WHAT THIS TASK INVOLVES
Retype all of the records shown beneath this task, exactly as they stand.

----------

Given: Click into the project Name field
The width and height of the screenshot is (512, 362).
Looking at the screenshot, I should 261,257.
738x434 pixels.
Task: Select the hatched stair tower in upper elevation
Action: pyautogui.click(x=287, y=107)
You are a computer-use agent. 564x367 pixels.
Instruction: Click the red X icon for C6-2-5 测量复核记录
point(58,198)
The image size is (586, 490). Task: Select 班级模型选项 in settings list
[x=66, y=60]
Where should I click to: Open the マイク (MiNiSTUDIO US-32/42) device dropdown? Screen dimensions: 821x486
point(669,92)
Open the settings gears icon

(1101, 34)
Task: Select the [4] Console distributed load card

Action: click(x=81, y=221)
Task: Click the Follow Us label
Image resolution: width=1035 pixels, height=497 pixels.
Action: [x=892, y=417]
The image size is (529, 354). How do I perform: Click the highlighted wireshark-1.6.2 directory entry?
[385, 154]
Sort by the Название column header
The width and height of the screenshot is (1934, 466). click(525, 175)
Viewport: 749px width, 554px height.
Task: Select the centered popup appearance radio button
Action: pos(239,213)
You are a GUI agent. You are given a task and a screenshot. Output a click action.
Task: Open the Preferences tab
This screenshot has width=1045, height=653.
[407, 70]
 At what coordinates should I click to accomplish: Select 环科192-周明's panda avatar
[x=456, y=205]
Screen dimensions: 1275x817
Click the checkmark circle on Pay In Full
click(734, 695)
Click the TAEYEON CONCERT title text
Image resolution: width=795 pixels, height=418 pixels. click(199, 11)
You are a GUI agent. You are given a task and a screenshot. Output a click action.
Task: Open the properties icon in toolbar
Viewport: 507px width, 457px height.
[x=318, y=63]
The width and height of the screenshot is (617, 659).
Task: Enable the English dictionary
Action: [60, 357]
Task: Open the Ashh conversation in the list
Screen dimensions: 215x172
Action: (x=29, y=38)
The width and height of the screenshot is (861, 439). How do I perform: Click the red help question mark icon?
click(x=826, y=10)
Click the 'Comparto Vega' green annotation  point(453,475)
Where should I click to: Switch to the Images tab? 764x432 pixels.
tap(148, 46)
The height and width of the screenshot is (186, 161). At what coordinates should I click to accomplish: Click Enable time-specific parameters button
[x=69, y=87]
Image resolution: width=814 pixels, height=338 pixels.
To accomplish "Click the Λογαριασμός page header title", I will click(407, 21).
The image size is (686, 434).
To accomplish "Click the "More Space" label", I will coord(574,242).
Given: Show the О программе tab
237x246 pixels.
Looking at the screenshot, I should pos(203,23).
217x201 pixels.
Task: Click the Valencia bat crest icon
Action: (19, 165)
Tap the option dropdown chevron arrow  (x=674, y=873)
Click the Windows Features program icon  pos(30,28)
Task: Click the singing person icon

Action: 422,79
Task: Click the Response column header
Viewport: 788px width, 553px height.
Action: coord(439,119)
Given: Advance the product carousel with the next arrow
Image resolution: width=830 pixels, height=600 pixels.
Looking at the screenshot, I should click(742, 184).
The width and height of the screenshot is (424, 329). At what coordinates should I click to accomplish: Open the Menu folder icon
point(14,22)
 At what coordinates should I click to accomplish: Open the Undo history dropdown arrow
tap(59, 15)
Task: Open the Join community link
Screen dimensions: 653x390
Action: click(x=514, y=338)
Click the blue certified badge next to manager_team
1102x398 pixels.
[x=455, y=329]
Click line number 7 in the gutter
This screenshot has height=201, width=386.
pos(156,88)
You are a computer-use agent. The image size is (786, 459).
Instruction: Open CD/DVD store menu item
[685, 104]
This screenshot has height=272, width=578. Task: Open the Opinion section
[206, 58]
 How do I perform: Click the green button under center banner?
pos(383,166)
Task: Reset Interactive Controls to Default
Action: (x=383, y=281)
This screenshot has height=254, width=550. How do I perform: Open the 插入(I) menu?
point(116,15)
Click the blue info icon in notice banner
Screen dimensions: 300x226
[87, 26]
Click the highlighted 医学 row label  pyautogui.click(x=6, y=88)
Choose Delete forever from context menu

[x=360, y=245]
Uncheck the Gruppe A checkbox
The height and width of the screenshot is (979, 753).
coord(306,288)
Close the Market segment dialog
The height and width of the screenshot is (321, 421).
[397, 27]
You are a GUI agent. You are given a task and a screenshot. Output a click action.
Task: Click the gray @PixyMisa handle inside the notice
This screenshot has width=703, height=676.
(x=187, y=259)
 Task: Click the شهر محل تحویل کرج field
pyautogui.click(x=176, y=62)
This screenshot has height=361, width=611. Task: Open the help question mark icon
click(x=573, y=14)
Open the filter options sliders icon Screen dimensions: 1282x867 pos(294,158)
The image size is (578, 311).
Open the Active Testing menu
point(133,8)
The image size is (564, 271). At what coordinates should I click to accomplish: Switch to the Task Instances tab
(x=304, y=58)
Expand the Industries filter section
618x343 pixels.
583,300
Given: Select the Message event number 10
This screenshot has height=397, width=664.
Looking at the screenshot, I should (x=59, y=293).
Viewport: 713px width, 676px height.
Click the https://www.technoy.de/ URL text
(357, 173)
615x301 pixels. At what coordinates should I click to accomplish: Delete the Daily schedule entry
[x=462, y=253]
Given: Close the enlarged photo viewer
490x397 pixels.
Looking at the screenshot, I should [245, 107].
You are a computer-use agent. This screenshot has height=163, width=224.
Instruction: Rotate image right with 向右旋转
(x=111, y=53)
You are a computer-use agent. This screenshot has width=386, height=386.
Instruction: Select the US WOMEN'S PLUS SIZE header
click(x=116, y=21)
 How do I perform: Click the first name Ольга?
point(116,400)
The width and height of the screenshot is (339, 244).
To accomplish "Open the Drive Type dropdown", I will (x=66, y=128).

----------

SOLUTION TO THE PROBLEM
Given: Click into the project Name field
The width and height of the screenshot is (512, 362).
Looking at the screenshot, I should 261,257.
738x434 pixels.
Task: Select the hatched stair tower in upper elevation
Action: pyautogui.click(x=287, y=107)
You are a computer-use agent. 564x367 pixels.
Instruction: Click the red X icon for C6-2-5 测量复核记录
point(58,198)
The image size is (586, 490). Task: Select 班级模型选项 in settings list
[x=66, y=60]
Where should I click to: Open the マイク (MiNiSTUDIO US-32/42) device dropdown? Screen dimensions: 821x486
point(669,92)
Open the settings gears icon

(1101, 34)
Task: Select the [4] Console distributed load card

Action: click(x=81, y=221)
Task: Click the Follow Us label
Image resolution: width=1035 pixels, height=497 pixels.
Action: [x=892, y=417]
The image size is (529, 354). How do I perform: Click the highlighted wireshark-1.6.2 directory entry?
[385, 154]
Sort by the Название column header
The width and height of the screenshot is (1934, 466). click(525, 175)
Viewport: 749px width, 554px height.
Task: Select the centered popup appearance radio button
Action: pos(239,213)
You are a GUI agent. You are given a task and a screenshot. Output a click action.
Task: Open the Preferences tab
This screenshot has width=1045, height=653.
[407, 70]
 At what coordinates should I click to accomplish: Select 环科192-周明's panda avatar
[x=456, y=205]
Screen dimensions: 1275x817
Click the checkmark circle on Pay In Full
click(734, 695)
Click the TAEYEON CONCERT title text
Image resolution: width=795 pixels, height=418 pixels. click(199, 11)
You are a GUI agent. You are given a task and a screenshot. Output a click action.
Task: Open the properties icon in toolbar
Viewport: 507px width, 457px height.
[x=318, y=63]
The width and height of the screenshot is (617, 659).
Task: Enable the English dictionary
Action: [60, 357]
Task: Open the Ashh conversation in the list
Screen dimensions: 215x172
Action: (x=29, y=38)
The width and height of the screenshot is (861, 439). How do I perform: Click the red help question mark icon?
click(x=826, y=10)
Click the 'Comparto Vega' green annotation  point(453,475)
Where should I click to: Switch to the Images tab? 764x432 pixels.
tap(148, 46)
The height and width of the screenshot is (186, 161). At what coordinates should I click to accomplish: Click Enable time-specific parameters button
[x=69, y=87]
Image resolution: width=814 pixels, height=338 pixels.
To accomplish "Click the Λογαριασμός page header title", I will click(407, 21).
The image size is (686, 434).
To accomplish "Click the "More Space" label", I will coord(574,242).
Given: Show the О программе tab
237x246 pixels.
Looking at the screenshot, I should pos(203,23).
217x201 pixels.
Task: Click the Valencia bat crest icon
Action: (19, 165)
Tap the option dropdown chevron arrow  (x=674, y=873)
Click the Windows Features program icon  pos(30,28)
Task: Click the singing person icon

Action: 422,79
Task: Click the Response column header
Viewport: 788px width, 553px height.
Action: coord(439,119)
Given: Advance the product carousel with the next arrow
Image resolution: width=830 pixels, height=600 pixels.
Looking at the screenshot, I should click(742, 184).
The width and height of the screenshot is (424, 329). At what coordinates should I click to accomplish: Open the Menu folder icon
point(14,22)
 At what coordinates should I click to accomplish: Open the Undo history dropdown arrow
tap(59, 15)
Task: Open the Join community link
Screen dimensions: 653x390
Action: click(x=514, y=338)
Click the blue certified badge next to manager_team
1102x398 pixels.
[x=455, y=329]
Click line number 7 in the gutter
This screenshot has height=201, width=386.
pos(156,88)
You are a computer-use agent. The image size is (786, 459).
Instruction: Open CD/DVD store menu item
[685, 104]
This screenshot has height=272, width=578. Task: Open the Opinion section
[206, 58]
 How do I perform: Click the green button under center banner?
pos(383,166)
Task: Reset Interactive Controls to Default
Action: (x=383, y=281)
This screenshot has height=254, width=550. How do I perform: Open the 插入(I) menu?
point(116,15)
Click the blue info icon in notice banner
Screen dimensions: 300x226
[87, 26]
Click the highlighted 医学 row label  pyautogui.click(x=6, y=88)
Choose Delete forever from context menu

[x=360, y=245]
Uncheck the Gruppe A checkbox
The height and width of the screenshot is (979, 753).
coord(306,288)
Close the Market segment dialog
The height and width of the screenshot is (321, 421).
[397, 27]
You are a GUI agent. You are given a task and a screenshot. Output a click action.
Task: Click the gray @PixyMisa handle inside the notice
This screenshot has width=703, height=676.
(x=187, y=259)
 Task: Click the شهر محل تحویل کرج field
pyautogui.click(x=176, y=62)
This screenshot has height=361, width=611. Task: Open the help question mark icon
click(x=573, y=14)
Open the filter options sliders icon Screen dimensions: 1282x867 pos(294,158)
The image size is (578, 311).
Open the Active Testing menu
point(133,8)
The image size is (564, 271). At what coordinates should I click to accomplish: Switch to the Task Instances tab
(x=304, y=58)
Expand the Industries filter section
618x343 pixels.
583,300
Given: Select the Message event number 10
This screenshot has height=397, width=664.
Looking at the screenshot, I should (x=59, y=293).
Viewport: 713px width, 676px height.
Click the https://www.technoy.de/ URL text
(357, 173)
615x301 pixels. At what coordinates should I click to accomplish: Delete the Daily schedule entry
[x=462, y=253]
Given: Close the enlarged photo viewer
490x397 pixels.
Looking at the screenshot, I should [245, 107].
You are a computer-use agent. This screenshot has height=163, width=224.
Instruction: Rotate image right with 向右旋转
(x=111, y=53)
You are a computer-use agent. This screenshot has width=386, height=386.
Instruction: Select the US WOMEN'S PLUS SIZE header
click(x=116, y=21)
 How do I perform: Click the first name Ольга?
point(116,400)
The width and height of the screenshot is (339, 244).
To accomplish "Open the Drive Type dropdown", I will (x=66, y=128).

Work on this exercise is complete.